Addictiveness – besides the lectin protein, wheat contains another protein called gliadin. This wonderful little substance once digested forms a chemical that will bind to the same receptor sites used in the brain for opiates. In other words, gliadin is addictive. Because of this, consumption of wheat serves not to satiate hunger, but rather spurs it on. Combined with the effects on insulin, this trait bodes poorly for those looking to cut calories and/or lose weight, and the removal of wheat from the diet oftentimes manifests itself as a reduction in appetite and subsequent weight loss.
Anti-nutrient/nutrient inhibitor – not unlike the protein issue, many of the vitamins and minerals contained within wheat aren’t readily absorbed by the body. To make matters worse, the quantities of those substances aren’t horribly impressive, especially when compared with those found in vegetables and fruits. Perhaps the greatest issue in this category is the fact that wheat contains phytic acid, which can actually draw calcium, magnesium and other vital micronutrients out of the body – not good news for those with bone density issues.
Shortly after hearing Dr. Davis talk on the podcast, I saw that his work had begun to pop up pretty regularly on the internet. Imagine my surprise when I found out that he lived in the Milwaukee area and that his practice was a scant 20 minutes from our training facility. Within in the past year, for those of you unaware, I’ve been running my fitness sessions out of a local private high school. We combined our gear. I train their high school athletes in exchange for rent-free facility use for my clients. One of the benefits – a large auditorium that can hold hundreds of people. Within a day’s time of finding out where the doctor resided I was on the phone with his office which is how the idea for our recent presentation with Dr. Davis sharing key points from his recent bestselling book, WheatBelly came to pass. The main goal and focus of his presentation was to educate everyone and convey the importance of his message.
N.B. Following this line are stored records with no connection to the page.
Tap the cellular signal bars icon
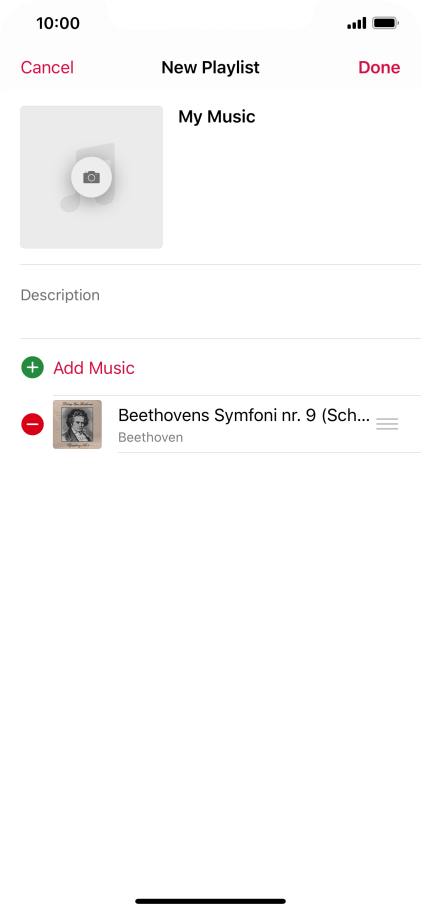This screenshot has height=912, width=421. click(356, 23)
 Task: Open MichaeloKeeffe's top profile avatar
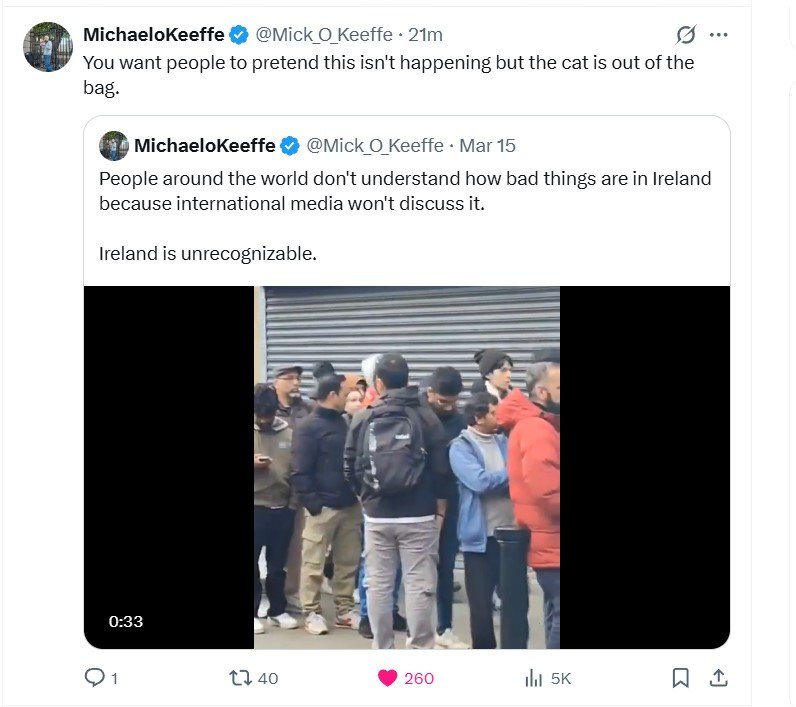point(48,47)
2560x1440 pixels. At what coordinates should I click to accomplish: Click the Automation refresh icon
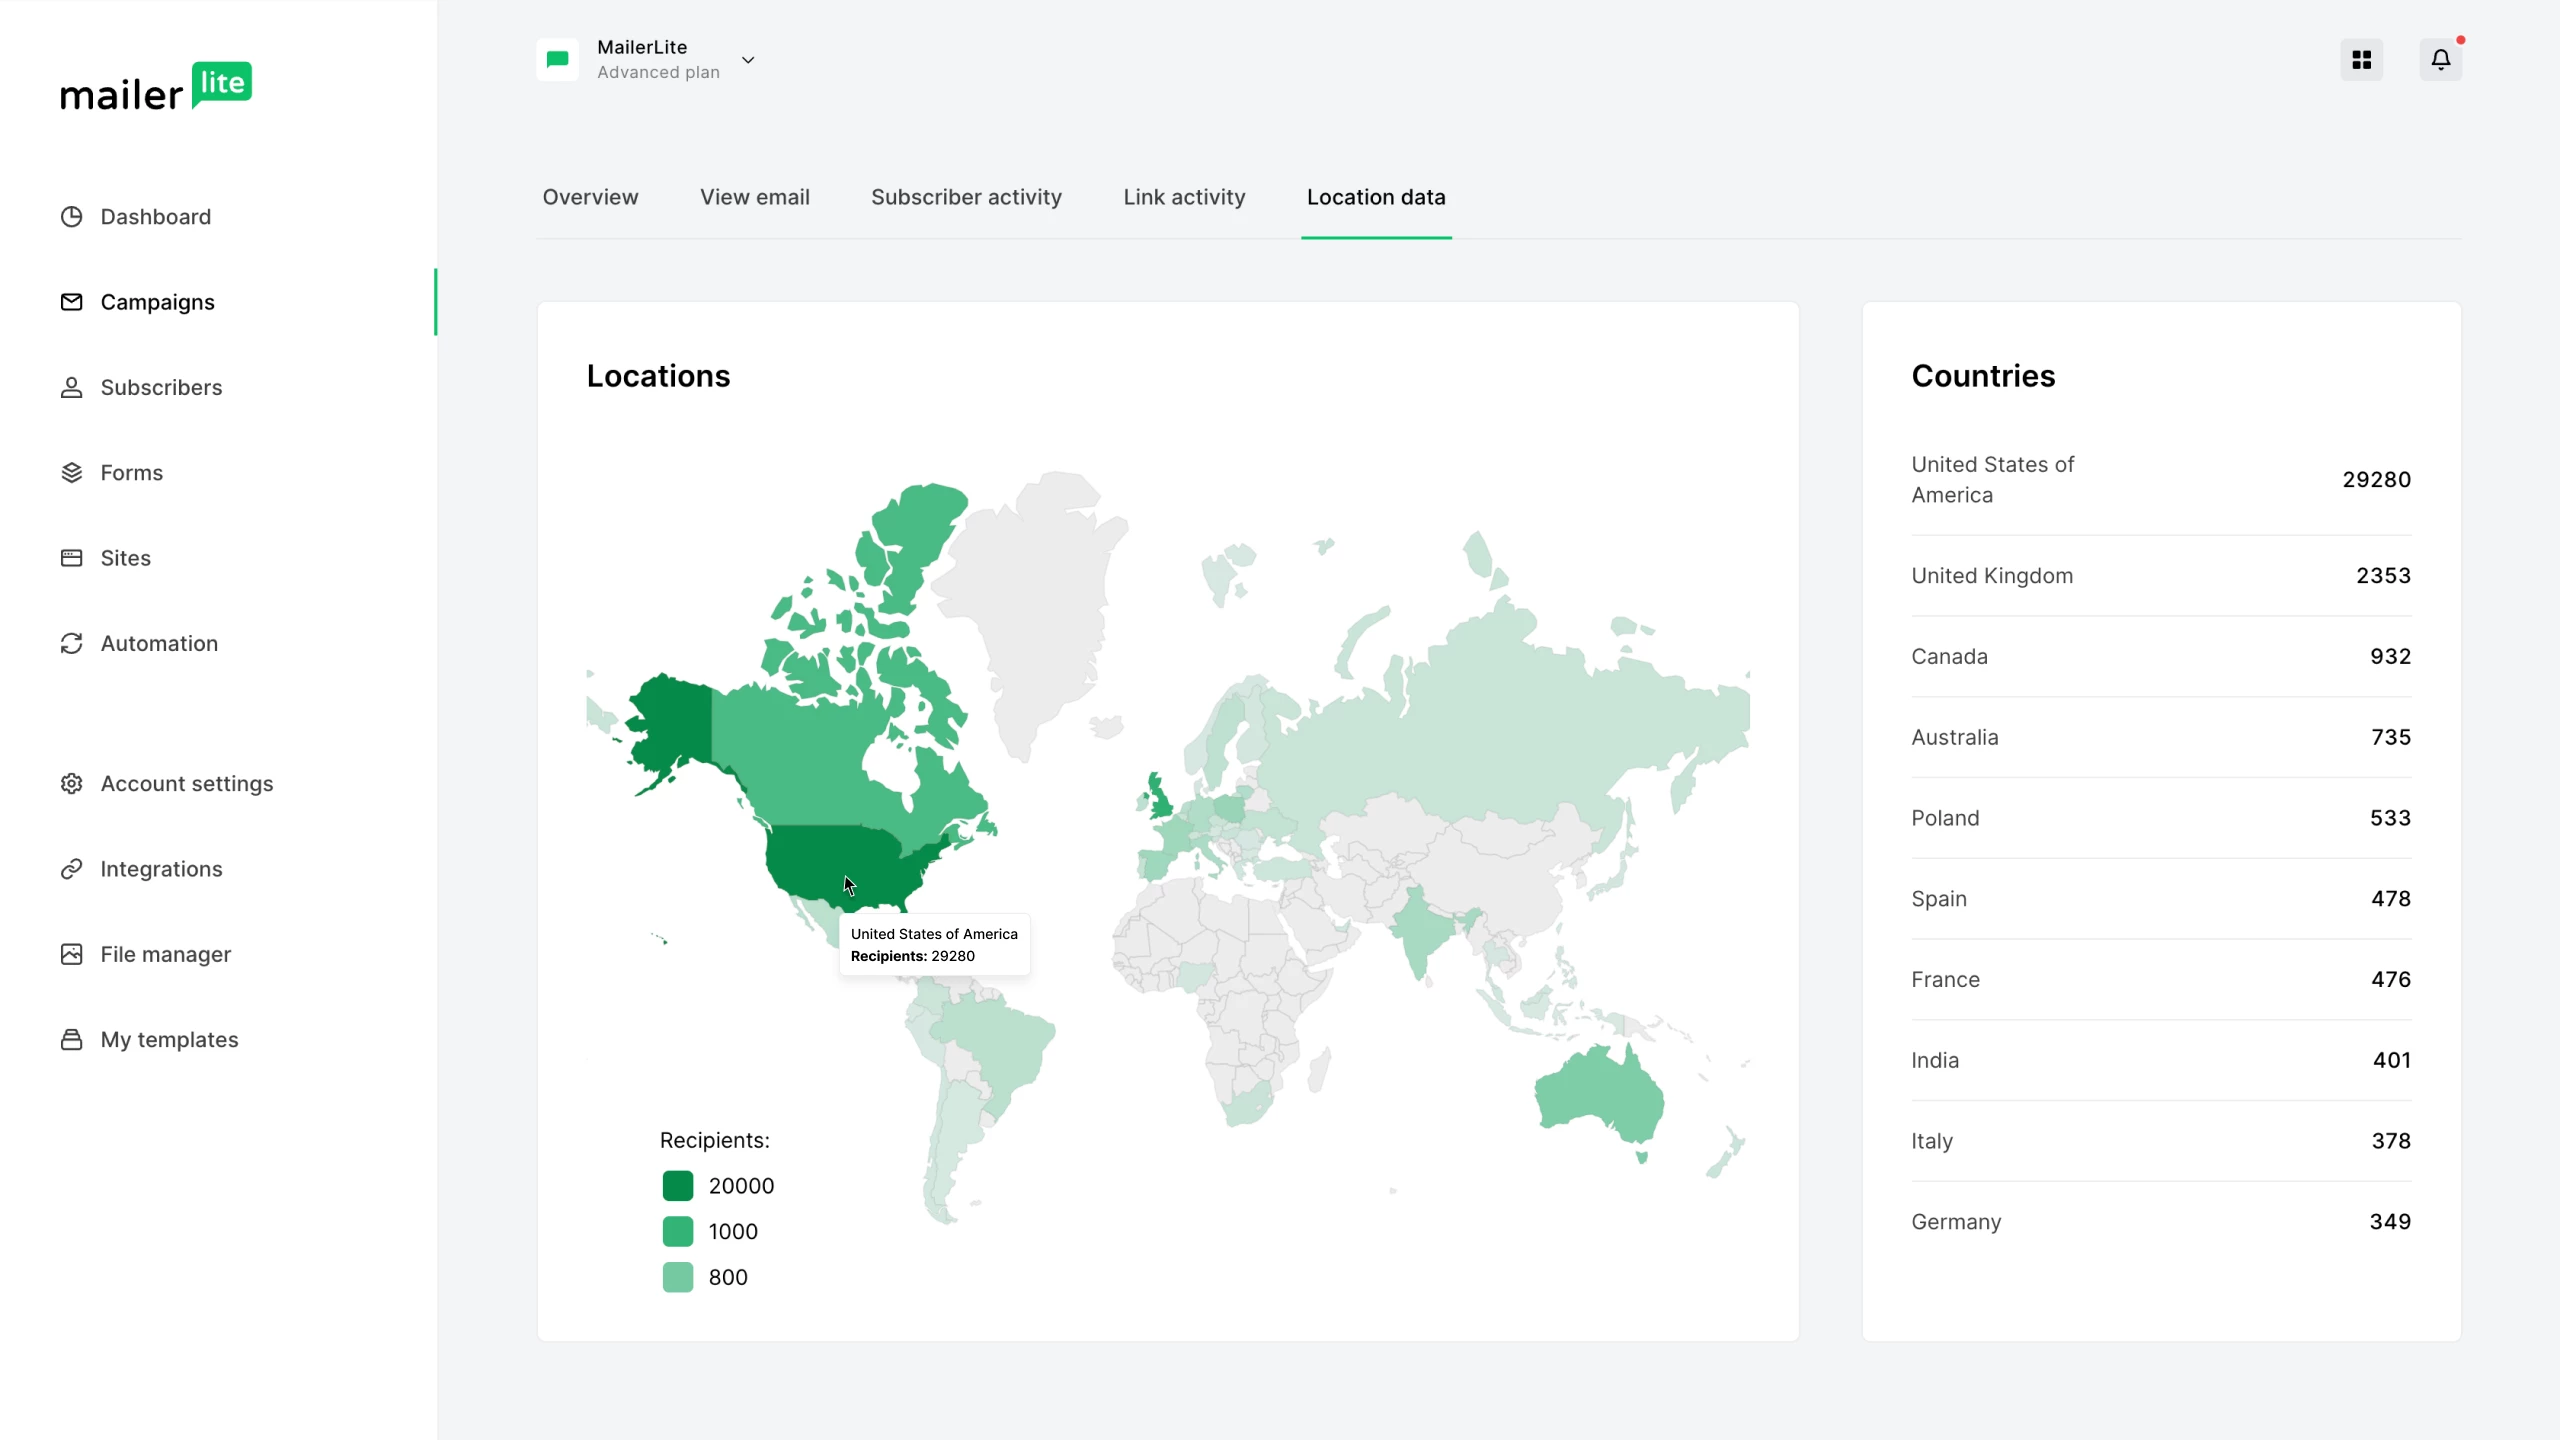point(71,644)
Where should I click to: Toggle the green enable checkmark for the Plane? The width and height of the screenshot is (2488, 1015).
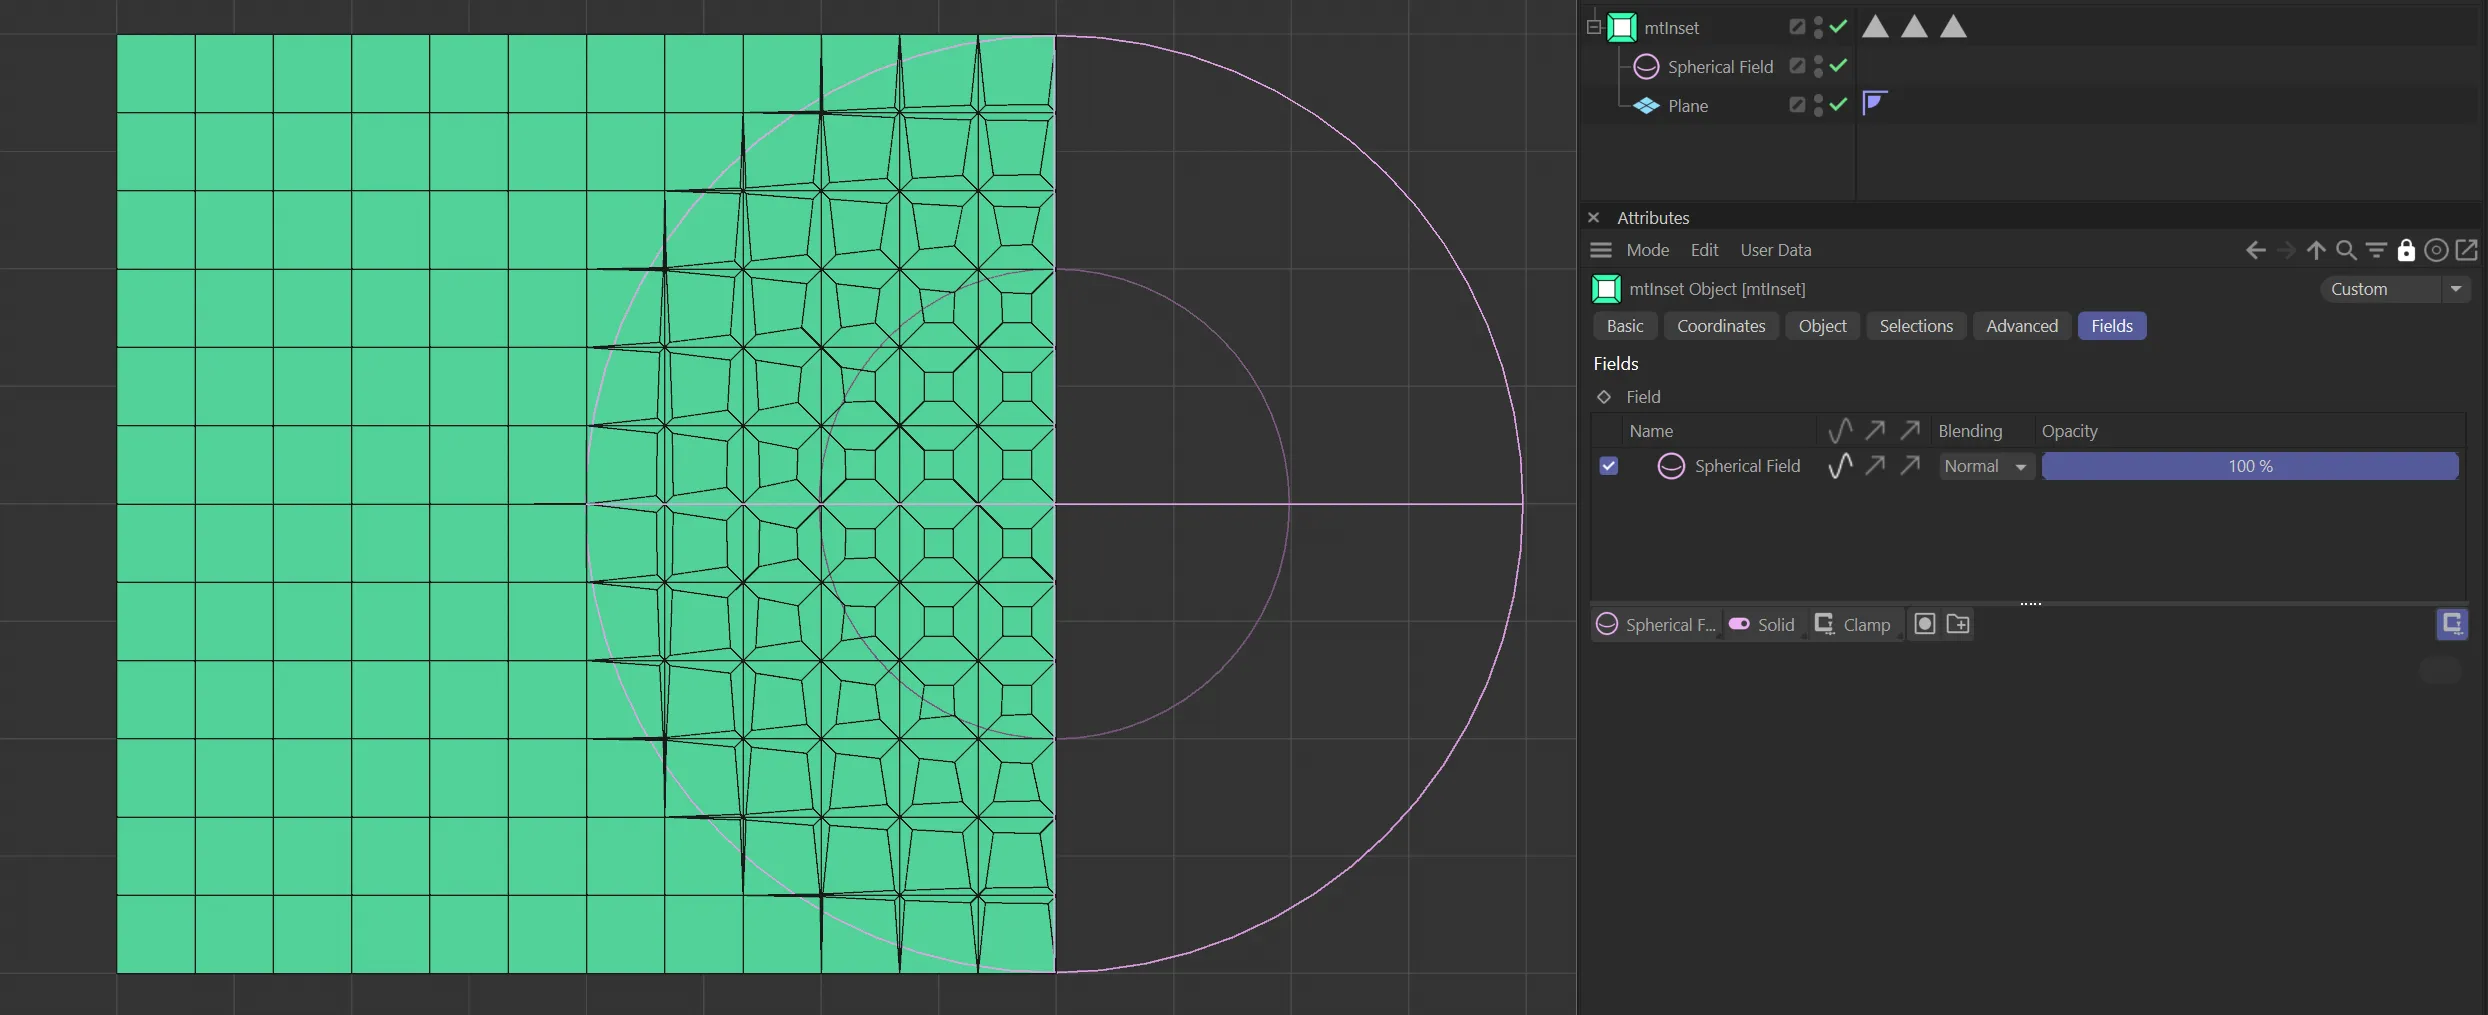tap(1838, 104)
Graciously, Dr. Davis waived his normal speaking fee with the suggestion that all the profits made from the seminar be donated to the high school’s strength and conditioning program. Making it free for high school students to attend and charging a nominal fee for other attendees made it feasible for anyone wanting this information to attend and allowed our gym to raise over $500 for the school’s athletic fund. It was this action and others that convinced me wholeheartedly that Dr. Davis’s primary concern is about getting the word out and improving people’s health.
In short, this book would make a great addition to your library if you the kind of person that enjoys a good amount of history along with your science. It’s a worthy buy if you are the type of person that needs to learn more about or cement the negative consequences that wheat can have once it has found a place in a person’s diet. It’s also a good buy if you need to focus your efforts on having clients make that ONE change that can have a host of positive effects. This simple, concise recommendation will give those who follow your advice so many benefits that fine tuning it further, if needed will be a very easy matter. In other words, this book could make a great launching point for a person’s much needed dietary transformation.